Update the entries below so that each "icon" reads "symbol" and nothing else changes. Leave the pictures out of your version.

----

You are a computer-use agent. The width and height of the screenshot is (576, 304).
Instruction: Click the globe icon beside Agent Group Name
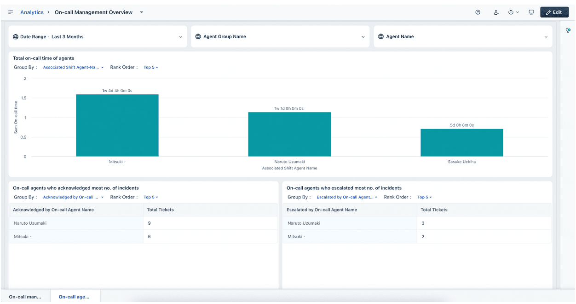198,37

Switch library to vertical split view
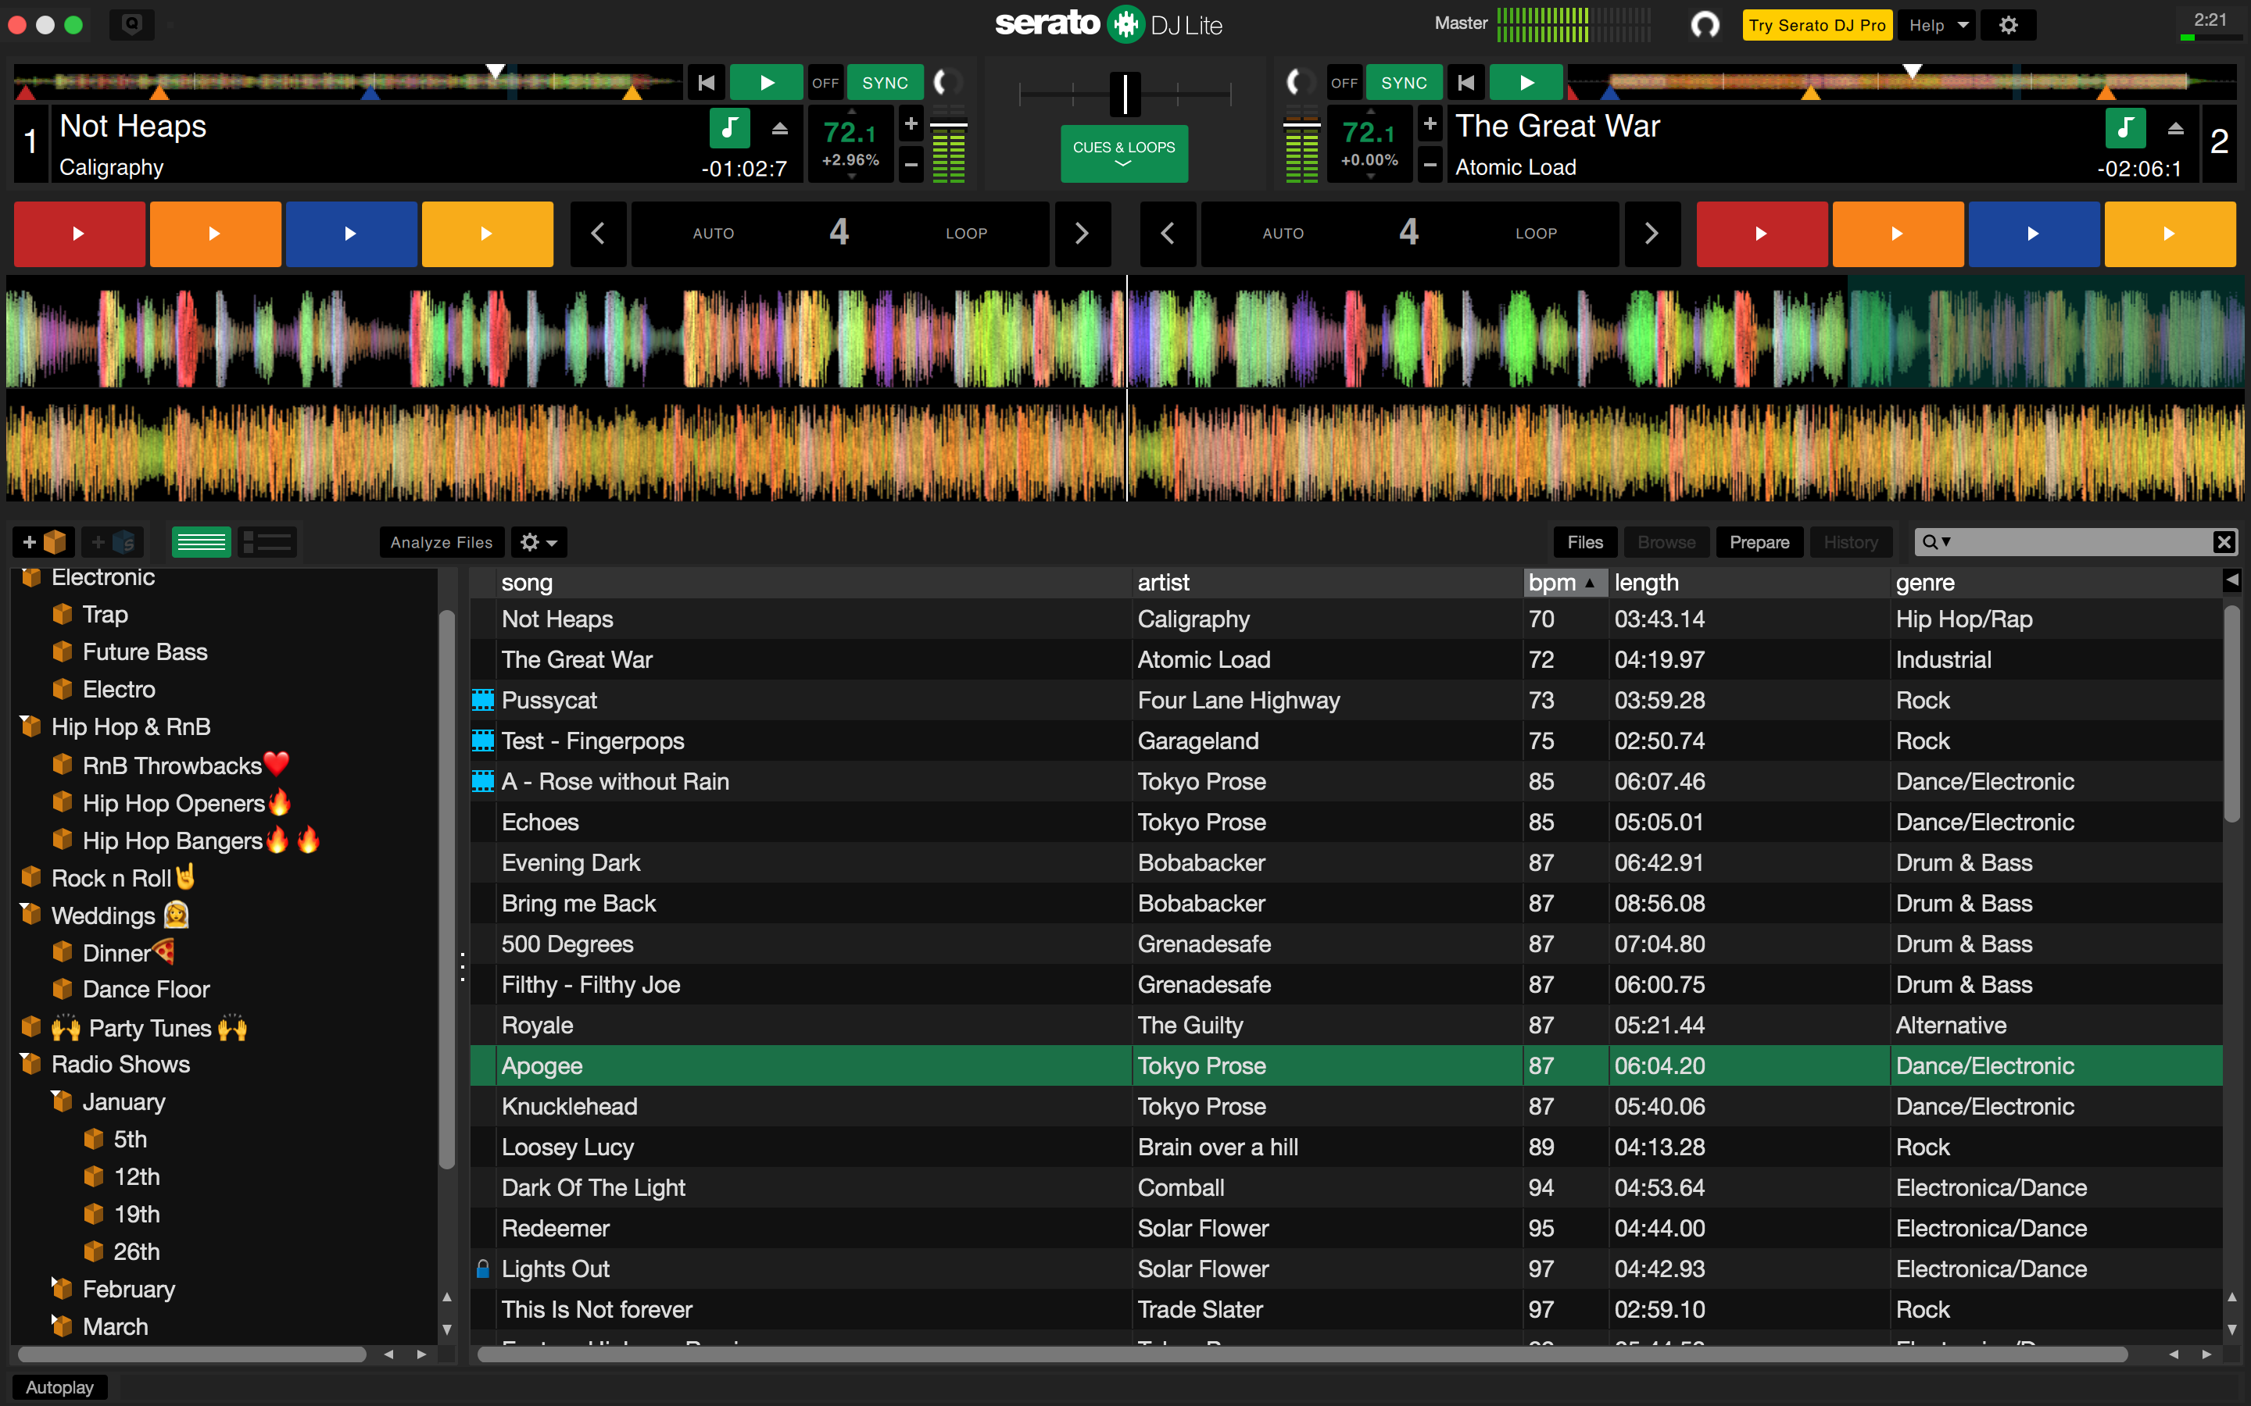point(267,541)
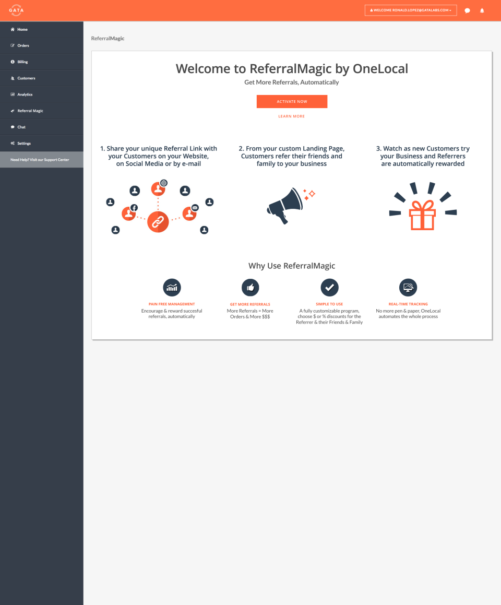Viewport: 501px width, 605px height.
Task: Click the ReferralMagic breadcrumb label
Action: [108, 38]
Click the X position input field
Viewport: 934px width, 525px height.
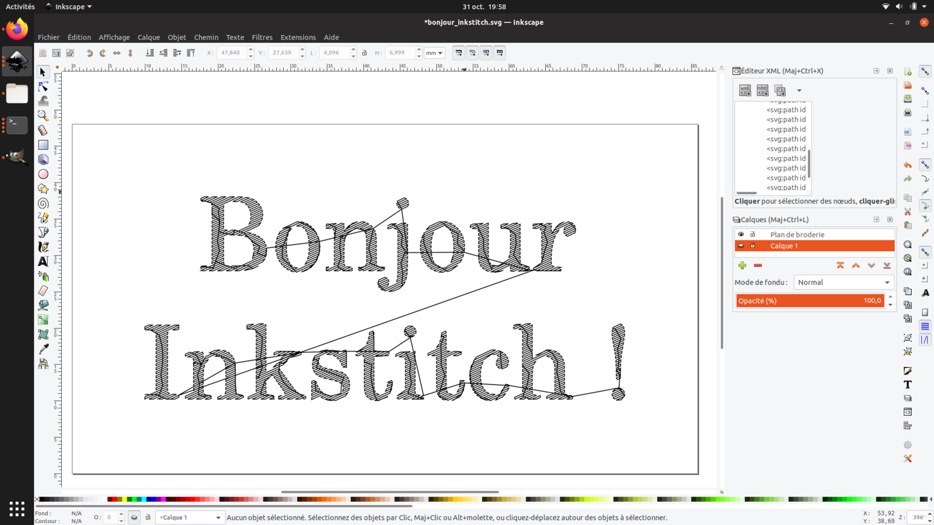pyautogui.click(x=231, y=53)
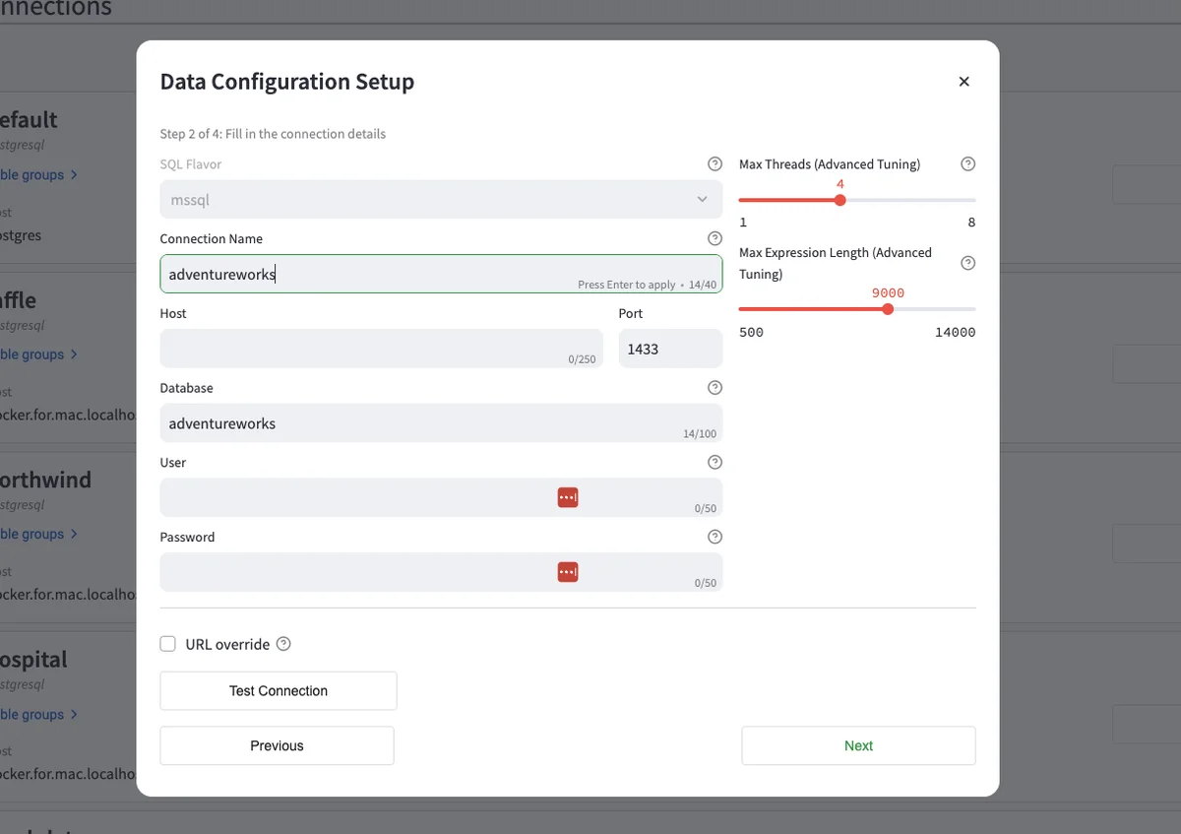Enable the URL override checkbox
Screen dimensions: 1181x834
click(168, 644)
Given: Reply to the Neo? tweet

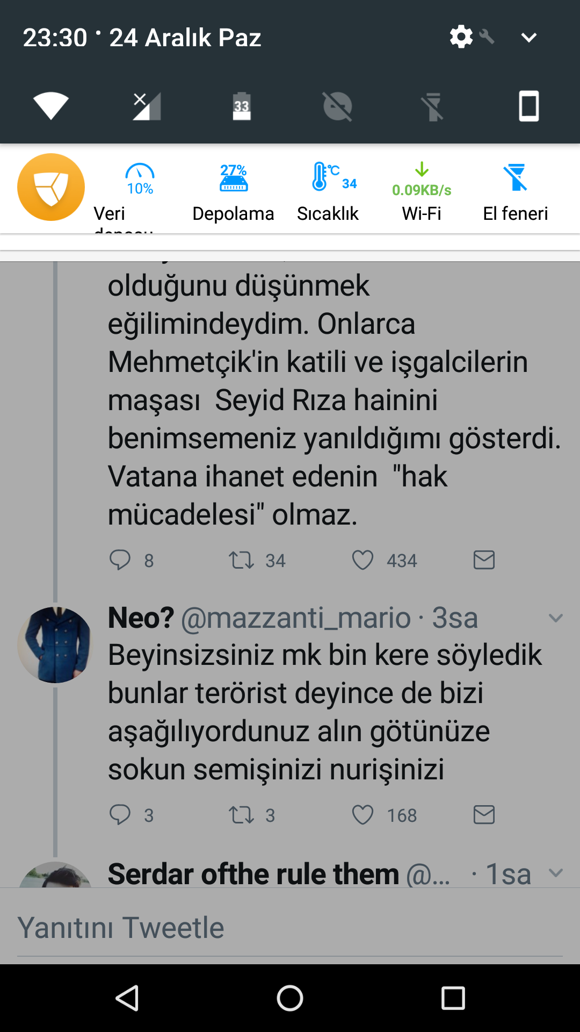Looking at the screenshot, I should (120, 815).
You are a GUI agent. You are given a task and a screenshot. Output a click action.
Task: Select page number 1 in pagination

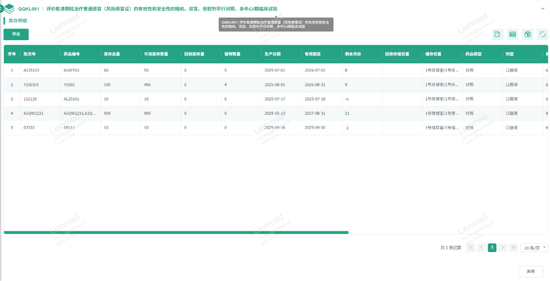point(492,248)
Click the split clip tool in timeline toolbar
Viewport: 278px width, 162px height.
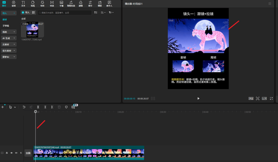pos(38,107)
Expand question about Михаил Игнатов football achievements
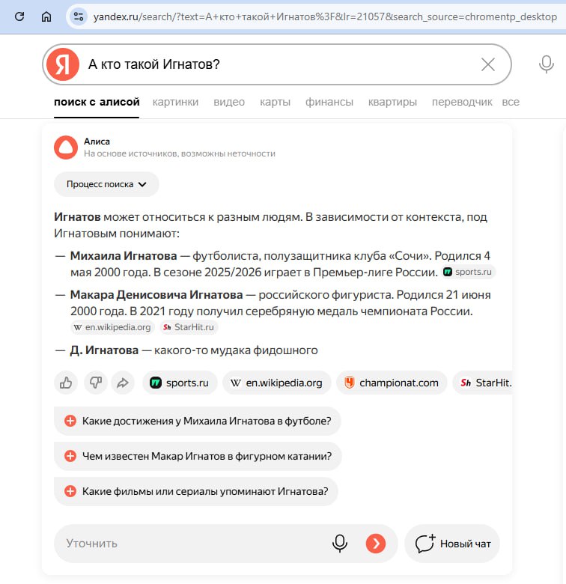566x584 pixels. point(198,421)
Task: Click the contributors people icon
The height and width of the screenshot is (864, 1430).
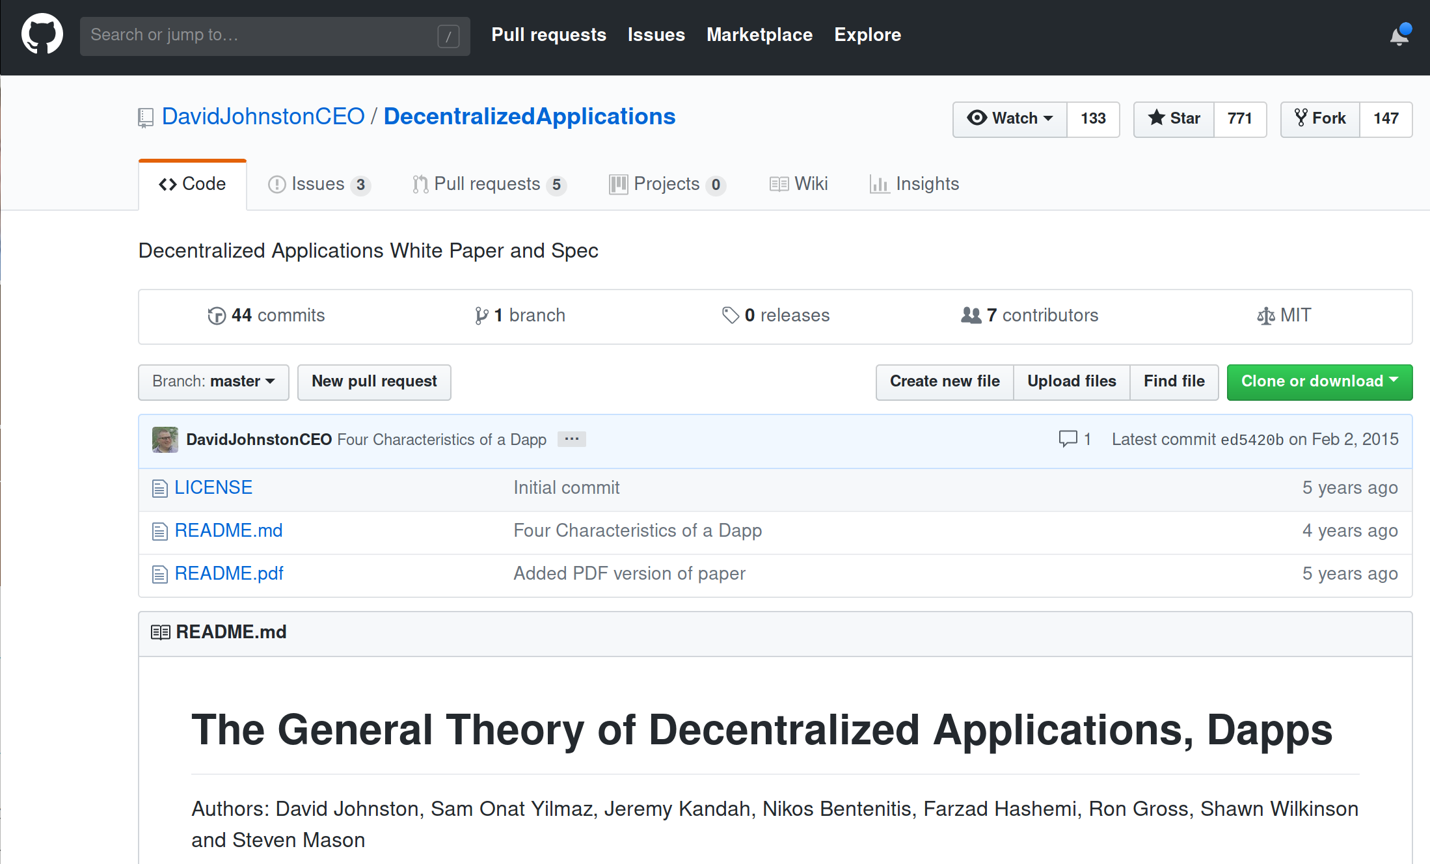Action: (971, 316)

----

> Answer
You are a computer-use agent. The width and height of the screenshot is (576, 304).
Instruction: Click the globe symbol beside Agent Group Name
198,37

Switch library to vertical split view
point(267,541)
Viewport: 501px width, 605px height.
Task: Click the ReferralMagic breadcrumb label
Action: [108, 38]
Click the X position input field
Viewport: 934px width, 525px height.
pyautogui.click(x=231, y=53)
Enable the URL override checkbox
Screen dimensions: 1181x834
click(168, 644)
Given: Reply to the Neo? tweet

Looking at the screenshot, I should (120, 815).
You are a GUI agent. You are given a task and a screenshot. Output a click action.
Task: Select page number 1 in pagination

point(492,248)
Click the split clip tool in timeline toolbar
Viewport: 278px width, 162px height.
pos(38,107)
Expand question about Михаил Игнатов football achievements
566x584 pixels. point(198,421)
Task: Click the contributors people symbol
The height and width of the screenshot is (864, 1430).
Action: (971, 316)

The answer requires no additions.